Kutipan Halaman:
Baca berita dengan sedikit iklan, klik di sini
Kabar duka itu datang ketika Dukuh Gunungraja masih gelap. Saat suara azan subuh belum lama turun merayapi relung-relung kampung di kaki Pegunungan Dieng dari Masjid As-Sa’adah.
Sebagaimana pagi sebelumnya, pagi itu Masroni, lelaki berusia 70 tahun, berjalan perlahan menuntun istrinya menuju masjid yang terletak di tengah dukuh. Tak tampak sejumput pun kecemasan di wajahnya meski dua jam sebelum itu, di tengah hujan lebat yang menyiram kampung sejak sore, terdengar suara gemeretak. Bahkan sebagian tetangganya telah riuh bergegas ke luar rumah sambil berteriak-teriak, ”Ada gempa! Ada gempa!”
Menit demi menit berlalu. Salat wajib dua rakaat itu pun agaknya telah rampung. Tiba-tiba bumi kembali bergetar. Kali ini gemuruh suaranya lebih keras. Suwarti, cucu Masroni, segera berlari menuju masjid. Dia memanggil-manggil sang kakek dari luar pagar masjid. ”Gempa! Cepat keluar!” seru Suwarti meminta mereka menjauh dari bukit. Tapi entah mengapa, Masroni dan jemaah salah subuh yang lain tidak juga beranjak dan seperti memilih untuk tetap tinggal di dalam masjid.
Hanya dalam hitungan menit setelah itu, sekitar pukul 5 pagi, Rabu pekan lalu, Bukit Pawinihan yang menjulang 150 meter itu ambruk. Berton-ton gelombang lumpur meluncur, menerjang 102 rumah di kampung itu. ”Suaranya mengerikan, seperti raungan mesin mobil di jalan tanjakan,” kata Iskak yang menyaksikan kampungnya digelontor lumpur raksasa itu.
Sekitar 140 orang diperkirakan terbenam tanah lempung itu. Dukuh Gunungraja yang terletak di Desa Sijeruk, Kecamatan Banjarmangu, Kabupaten Banjarnegara, Jawa Tengah, sebagian telah terkubur. Nyaris tiada yang tersisa. ”Hanya satu menit, seluruh kampung sudah menjadi lautan lumpur,” Iskak menambahkan.
Wakil Bupati Banjarnegara Hadi Supeno yang meninjau daerah bencana menyatakan korban terbanyak adalah jemaah yang sedang melaksanakan salat di masjid. ”Kecil kemungkinan masih hidup karena ketinggian tanah mencapai lima meter,” ujarnya. Itulah subuh terakhir Masroni, istrinya, serta puluhan jemaah subuh lainnya.

Tugas: Bisakah Anda menuliskan ulang kutipan tentang longsor di Dukuh Gunungraja tanpa mengubah satu kata pun, mulai dari "Sekitar 140 orang" terus hingga "jemaah subuh lainnya."? Jawablah hanya berdasarkan kutipan di atas.

Data Mentah:

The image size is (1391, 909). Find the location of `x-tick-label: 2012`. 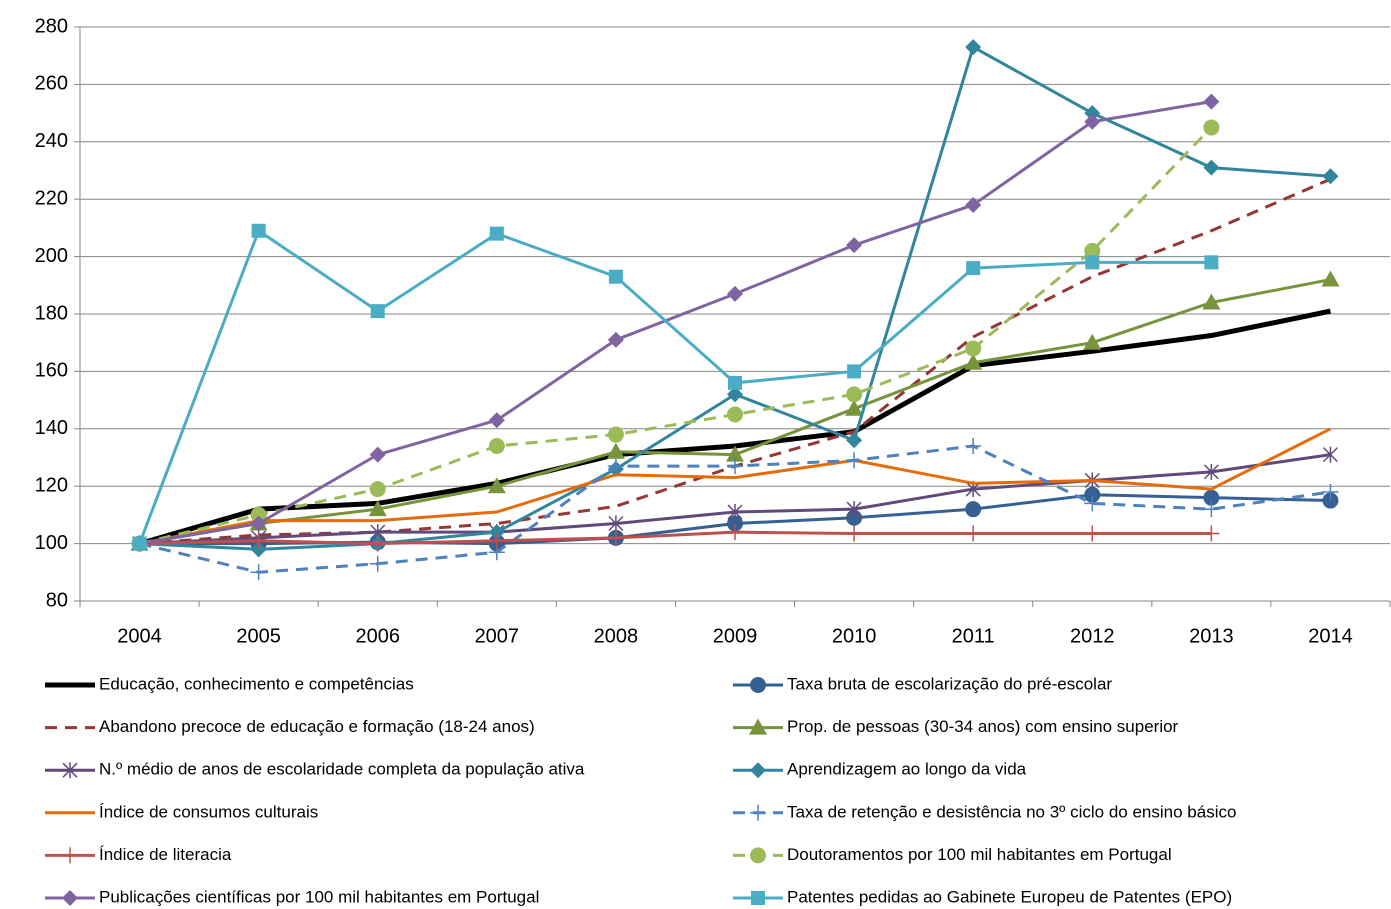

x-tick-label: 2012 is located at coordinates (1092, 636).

...

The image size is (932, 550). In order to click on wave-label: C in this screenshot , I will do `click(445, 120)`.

Jawaban:
Sekitar 140 orang diperkirakan terbenam tanah lempung itu. Dukuh Gunungraja yang terletak di Desa Sijeruk, Kecamatan Banjarmangu, Kabupaten Banjarnegara, Jawa Tengah, sebagian telah terkubur. Nyaris tiada yang tersisa. ”Hanya satu menit, seluruh kampung sudah menjadi lautan lumpur,” Iskak menambahkan.
Wakil Bupati Banjarnegara Hadi Supeno yang meninjau daerah bencana menyatakan korban terbanyak adalah jemaah yang sedang melaksanakan salat di masjid. ”Kecil kemungkinan masih hidup karena ketinggian tanah mencapai lima meter,” ujarnya. Itulah subuh terakhir Masroni, istrinya, serta puluhan jemaah subuh lainnya.